Kamis, 15 Oktober 2015

Kepada Kaum Jenderal

Sejak Desember 2006, melalui Keppres 28, Indonesia sudah punya Hari Bela Negara yang diperingati setiap 19 Desember.

Apakah itu hari di mana para jenderal dan serdadu berperang?

Bukan. Itu adalah hari pada tahun 1948 ketika seorang sipil bernama Sjafruddin Prawiranegara yang belum menerima surat kawat dari Wakil Presiden Bung Hatta --tentang bagaimana status Republik setelah ibukota Yogyakarta jatuh dan para pemimpin ditangkap-- tetapi dengan tangkas langsung membentuk Pemerintahan Darurat, lengkap dengan kabinetnya.

Dengan tindakannya itu, yang disebut Republik Indonesia masih ada, meski tentaranya kocar-kacir dan lapangan terbang Maguwo di Yogya dengan mudah jatuh ke tangan Belanda.

Apakah hari itu supremasi militer yang menentukan jalannya sejarah?

Bukan, Jenderal. Hari itu Sudirman masuk hutan dan Nasution lari ke Jawa Timur.

Itu adalah hari ketika Panglima Besar Sudirman --sosok yang kalian puja-- meski kecewa dengan Soekarno, tapi tetap tunduk pada komando pemerintahan sipil PDRI di belantara Sumatra Barat.

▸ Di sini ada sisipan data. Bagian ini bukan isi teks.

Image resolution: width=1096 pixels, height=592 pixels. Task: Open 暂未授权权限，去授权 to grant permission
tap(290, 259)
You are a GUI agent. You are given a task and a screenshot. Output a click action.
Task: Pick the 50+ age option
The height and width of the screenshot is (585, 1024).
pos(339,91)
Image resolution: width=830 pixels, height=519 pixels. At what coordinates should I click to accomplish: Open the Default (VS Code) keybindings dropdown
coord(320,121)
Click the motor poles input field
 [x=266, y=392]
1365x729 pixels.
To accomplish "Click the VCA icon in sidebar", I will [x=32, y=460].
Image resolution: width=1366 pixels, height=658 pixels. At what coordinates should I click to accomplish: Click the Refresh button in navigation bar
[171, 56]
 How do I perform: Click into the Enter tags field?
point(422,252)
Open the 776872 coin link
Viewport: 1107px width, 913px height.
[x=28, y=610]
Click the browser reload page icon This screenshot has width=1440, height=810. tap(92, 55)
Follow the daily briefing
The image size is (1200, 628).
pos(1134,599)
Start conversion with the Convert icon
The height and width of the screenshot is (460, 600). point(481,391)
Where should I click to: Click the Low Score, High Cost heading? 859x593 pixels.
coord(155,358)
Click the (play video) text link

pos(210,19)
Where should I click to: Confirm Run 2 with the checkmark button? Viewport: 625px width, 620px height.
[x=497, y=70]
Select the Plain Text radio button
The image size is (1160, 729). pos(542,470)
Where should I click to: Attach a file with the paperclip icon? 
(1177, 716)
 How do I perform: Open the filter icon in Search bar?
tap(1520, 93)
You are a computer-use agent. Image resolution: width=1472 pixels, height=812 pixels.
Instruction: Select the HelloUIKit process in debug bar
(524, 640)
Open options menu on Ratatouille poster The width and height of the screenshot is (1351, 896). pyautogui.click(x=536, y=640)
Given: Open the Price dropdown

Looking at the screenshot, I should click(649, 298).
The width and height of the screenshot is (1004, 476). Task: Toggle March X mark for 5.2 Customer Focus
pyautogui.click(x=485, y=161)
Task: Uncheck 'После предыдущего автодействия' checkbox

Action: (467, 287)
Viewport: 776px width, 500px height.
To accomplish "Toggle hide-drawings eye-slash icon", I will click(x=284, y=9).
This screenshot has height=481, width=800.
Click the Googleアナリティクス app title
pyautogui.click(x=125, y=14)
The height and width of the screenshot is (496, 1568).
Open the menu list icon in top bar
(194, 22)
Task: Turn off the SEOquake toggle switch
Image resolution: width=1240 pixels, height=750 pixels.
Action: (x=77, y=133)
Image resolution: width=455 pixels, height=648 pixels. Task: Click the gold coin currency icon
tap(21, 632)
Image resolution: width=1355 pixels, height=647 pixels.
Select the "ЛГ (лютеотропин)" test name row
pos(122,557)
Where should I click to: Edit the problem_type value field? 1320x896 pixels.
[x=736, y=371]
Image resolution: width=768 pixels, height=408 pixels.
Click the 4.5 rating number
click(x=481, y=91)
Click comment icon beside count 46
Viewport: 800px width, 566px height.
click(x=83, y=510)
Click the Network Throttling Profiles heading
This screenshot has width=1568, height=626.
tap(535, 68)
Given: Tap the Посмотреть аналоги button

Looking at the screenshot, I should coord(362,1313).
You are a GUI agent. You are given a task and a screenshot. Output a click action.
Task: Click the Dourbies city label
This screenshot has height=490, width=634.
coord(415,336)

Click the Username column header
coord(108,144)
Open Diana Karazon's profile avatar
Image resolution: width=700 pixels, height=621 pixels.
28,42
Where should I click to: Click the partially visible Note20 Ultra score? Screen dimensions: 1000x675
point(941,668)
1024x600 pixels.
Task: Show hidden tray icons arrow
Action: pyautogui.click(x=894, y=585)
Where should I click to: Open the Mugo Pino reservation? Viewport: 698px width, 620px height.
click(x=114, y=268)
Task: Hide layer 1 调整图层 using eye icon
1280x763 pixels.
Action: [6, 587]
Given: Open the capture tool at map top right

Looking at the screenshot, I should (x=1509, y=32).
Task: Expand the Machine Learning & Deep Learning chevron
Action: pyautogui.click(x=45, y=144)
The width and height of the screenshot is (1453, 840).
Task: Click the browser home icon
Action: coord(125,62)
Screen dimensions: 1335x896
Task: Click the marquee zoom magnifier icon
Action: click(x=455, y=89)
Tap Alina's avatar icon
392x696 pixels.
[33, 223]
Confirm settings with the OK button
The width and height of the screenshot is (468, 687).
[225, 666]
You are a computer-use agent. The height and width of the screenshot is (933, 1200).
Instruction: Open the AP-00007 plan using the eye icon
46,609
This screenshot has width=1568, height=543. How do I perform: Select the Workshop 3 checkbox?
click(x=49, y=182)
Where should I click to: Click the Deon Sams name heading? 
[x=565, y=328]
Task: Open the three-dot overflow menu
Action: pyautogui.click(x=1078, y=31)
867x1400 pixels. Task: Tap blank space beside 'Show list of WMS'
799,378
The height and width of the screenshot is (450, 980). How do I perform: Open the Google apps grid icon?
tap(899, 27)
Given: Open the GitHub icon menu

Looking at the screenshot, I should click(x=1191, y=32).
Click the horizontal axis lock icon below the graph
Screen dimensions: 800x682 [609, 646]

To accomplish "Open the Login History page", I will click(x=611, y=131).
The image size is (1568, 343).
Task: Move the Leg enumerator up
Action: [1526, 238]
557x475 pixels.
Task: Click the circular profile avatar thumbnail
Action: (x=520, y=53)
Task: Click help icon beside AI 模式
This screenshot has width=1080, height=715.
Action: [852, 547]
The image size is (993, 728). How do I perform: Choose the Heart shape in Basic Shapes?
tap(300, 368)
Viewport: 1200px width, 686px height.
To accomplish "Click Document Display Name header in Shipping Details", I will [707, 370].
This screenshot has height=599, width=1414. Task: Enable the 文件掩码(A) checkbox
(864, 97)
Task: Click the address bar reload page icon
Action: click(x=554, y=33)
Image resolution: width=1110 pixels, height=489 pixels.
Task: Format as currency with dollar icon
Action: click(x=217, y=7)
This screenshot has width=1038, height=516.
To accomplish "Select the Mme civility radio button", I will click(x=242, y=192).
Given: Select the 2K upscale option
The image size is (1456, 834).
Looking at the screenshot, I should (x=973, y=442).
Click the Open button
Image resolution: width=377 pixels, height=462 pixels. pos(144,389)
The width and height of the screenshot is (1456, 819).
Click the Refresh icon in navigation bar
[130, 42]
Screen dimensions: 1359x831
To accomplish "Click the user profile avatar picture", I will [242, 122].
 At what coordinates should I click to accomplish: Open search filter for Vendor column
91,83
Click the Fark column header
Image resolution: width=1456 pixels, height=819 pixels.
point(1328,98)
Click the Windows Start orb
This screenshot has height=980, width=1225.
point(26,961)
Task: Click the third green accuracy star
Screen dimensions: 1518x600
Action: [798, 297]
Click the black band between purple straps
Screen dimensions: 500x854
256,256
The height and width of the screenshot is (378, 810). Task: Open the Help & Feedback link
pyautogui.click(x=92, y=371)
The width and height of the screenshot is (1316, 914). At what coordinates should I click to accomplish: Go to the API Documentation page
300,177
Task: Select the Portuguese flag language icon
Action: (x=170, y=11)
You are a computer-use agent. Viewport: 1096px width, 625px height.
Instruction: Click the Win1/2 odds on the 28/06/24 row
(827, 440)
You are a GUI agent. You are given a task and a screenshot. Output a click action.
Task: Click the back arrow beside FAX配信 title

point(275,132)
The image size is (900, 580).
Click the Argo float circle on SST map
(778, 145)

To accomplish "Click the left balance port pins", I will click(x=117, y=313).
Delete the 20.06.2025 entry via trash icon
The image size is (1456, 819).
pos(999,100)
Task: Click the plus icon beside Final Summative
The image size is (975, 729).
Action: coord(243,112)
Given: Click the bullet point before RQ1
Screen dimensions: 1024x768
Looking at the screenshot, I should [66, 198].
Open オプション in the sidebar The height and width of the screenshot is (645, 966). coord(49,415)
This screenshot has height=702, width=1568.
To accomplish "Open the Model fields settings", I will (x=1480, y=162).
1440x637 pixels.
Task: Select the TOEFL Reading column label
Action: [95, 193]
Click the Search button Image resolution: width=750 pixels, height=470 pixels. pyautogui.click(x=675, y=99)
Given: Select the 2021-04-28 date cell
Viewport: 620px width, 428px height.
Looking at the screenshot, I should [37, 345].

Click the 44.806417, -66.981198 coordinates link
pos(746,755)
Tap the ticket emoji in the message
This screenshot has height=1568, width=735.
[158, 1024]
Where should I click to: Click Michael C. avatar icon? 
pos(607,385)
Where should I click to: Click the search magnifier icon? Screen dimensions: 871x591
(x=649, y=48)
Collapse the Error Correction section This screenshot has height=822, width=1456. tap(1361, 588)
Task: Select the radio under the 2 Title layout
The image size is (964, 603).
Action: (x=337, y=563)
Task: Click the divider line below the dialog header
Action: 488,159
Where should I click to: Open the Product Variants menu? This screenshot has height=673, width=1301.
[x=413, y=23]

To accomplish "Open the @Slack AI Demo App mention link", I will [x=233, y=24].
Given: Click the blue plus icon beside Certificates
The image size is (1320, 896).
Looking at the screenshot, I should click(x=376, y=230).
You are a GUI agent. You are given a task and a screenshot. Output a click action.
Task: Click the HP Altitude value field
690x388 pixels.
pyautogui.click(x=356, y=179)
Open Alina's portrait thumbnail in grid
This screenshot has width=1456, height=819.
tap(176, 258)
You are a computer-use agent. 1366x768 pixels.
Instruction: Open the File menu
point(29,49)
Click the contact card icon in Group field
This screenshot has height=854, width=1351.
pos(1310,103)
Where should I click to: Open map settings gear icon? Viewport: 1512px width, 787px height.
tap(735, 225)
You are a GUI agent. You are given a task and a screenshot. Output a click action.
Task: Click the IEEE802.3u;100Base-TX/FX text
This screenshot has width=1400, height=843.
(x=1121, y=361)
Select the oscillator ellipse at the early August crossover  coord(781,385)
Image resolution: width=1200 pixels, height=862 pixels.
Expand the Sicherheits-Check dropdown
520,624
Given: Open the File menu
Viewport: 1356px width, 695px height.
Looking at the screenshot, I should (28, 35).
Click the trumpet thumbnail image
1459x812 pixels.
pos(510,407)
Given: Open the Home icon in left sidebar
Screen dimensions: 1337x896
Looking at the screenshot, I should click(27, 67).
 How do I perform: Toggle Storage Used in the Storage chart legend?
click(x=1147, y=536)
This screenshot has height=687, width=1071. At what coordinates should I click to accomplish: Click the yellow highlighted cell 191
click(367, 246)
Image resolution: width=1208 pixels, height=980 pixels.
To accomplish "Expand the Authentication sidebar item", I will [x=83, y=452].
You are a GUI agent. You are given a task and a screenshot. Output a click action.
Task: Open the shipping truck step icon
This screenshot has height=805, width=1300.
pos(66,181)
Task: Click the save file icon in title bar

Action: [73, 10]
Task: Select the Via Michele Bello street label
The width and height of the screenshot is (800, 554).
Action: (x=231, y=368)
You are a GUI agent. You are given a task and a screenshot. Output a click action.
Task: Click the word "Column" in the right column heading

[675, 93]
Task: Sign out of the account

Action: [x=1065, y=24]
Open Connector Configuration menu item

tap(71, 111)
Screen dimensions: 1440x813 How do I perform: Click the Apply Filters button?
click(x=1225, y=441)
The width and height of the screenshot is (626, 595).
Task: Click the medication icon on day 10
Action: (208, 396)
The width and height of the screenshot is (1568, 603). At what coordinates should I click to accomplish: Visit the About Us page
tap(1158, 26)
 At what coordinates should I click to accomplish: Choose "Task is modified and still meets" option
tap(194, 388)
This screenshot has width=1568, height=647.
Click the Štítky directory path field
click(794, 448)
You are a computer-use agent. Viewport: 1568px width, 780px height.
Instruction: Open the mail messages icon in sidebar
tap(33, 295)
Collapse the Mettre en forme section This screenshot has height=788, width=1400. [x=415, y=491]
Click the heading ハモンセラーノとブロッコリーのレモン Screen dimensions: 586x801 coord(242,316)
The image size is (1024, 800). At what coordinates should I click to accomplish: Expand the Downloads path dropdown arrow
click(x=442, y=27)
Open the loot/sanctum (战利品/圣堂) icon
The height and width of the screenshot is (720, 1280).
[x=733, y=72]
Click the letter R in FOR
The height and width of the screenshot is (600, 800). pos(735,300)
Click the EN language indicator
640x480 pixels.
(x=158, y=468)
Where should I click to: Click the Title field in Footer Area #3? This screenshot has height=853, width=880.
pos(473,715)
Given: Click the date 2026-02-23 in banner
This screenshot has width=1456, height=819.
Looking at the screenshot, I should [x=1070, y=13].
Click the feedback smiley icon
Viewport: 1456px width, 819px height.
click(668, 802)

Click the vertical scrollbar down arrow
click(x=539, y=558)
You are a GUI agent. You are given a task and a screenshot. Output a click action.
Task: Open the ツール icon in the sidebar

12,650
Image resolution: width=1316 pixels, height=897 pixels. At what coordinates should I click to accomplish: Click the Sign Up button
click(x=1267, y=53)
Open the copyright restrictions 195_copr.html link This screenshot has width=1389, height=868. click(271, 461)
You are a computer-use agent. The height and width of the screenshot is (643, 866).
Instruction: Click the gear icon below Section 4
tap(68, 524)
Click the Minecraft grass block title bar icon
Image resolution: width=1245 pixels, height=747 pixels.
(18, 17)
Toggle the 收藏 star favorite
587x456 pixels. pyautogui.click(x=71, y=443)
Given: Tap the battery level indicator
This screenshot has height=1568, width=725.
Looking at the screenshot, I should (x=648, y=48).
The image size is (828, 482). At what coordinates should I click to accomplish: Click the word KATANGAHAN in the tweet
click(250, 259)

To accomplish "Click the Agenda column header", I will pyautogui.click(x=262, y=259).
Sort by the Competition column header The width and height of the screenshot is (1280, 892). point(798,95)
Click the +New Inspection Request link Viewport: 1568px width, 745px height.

Apakah Hari Bela Negara adalah ihwal dar-der-dor ala Rambo?

Salah lagi, Jenderal.

Itu adalah hari di mana supremasi teknologi radio telah menghubungkan Bidar Alam, Yogya, Takengon, Rangon, New Delhi, dan markas PBB di New York, sehingga Belanda mengalami tekanan internasional yang luar biasa mempermalukan mereka.

Demikian, Jenderal.

Oh, iya. Foto di bawah ini adalah salah satu bagian dari monumen di Bidar Alam.


Pernah ke sini, Jenderal?

Banyak hal tidak terurus di sini. Nasibnya seperti fakta sejarahnya yang terkubur. Jauh berbeda dengan monumen Pancasila Sakti di Lubang Buaya yang isinya isapan jempol, tapi kalian puja dan rawat demi politik supremasi kaum jenderal.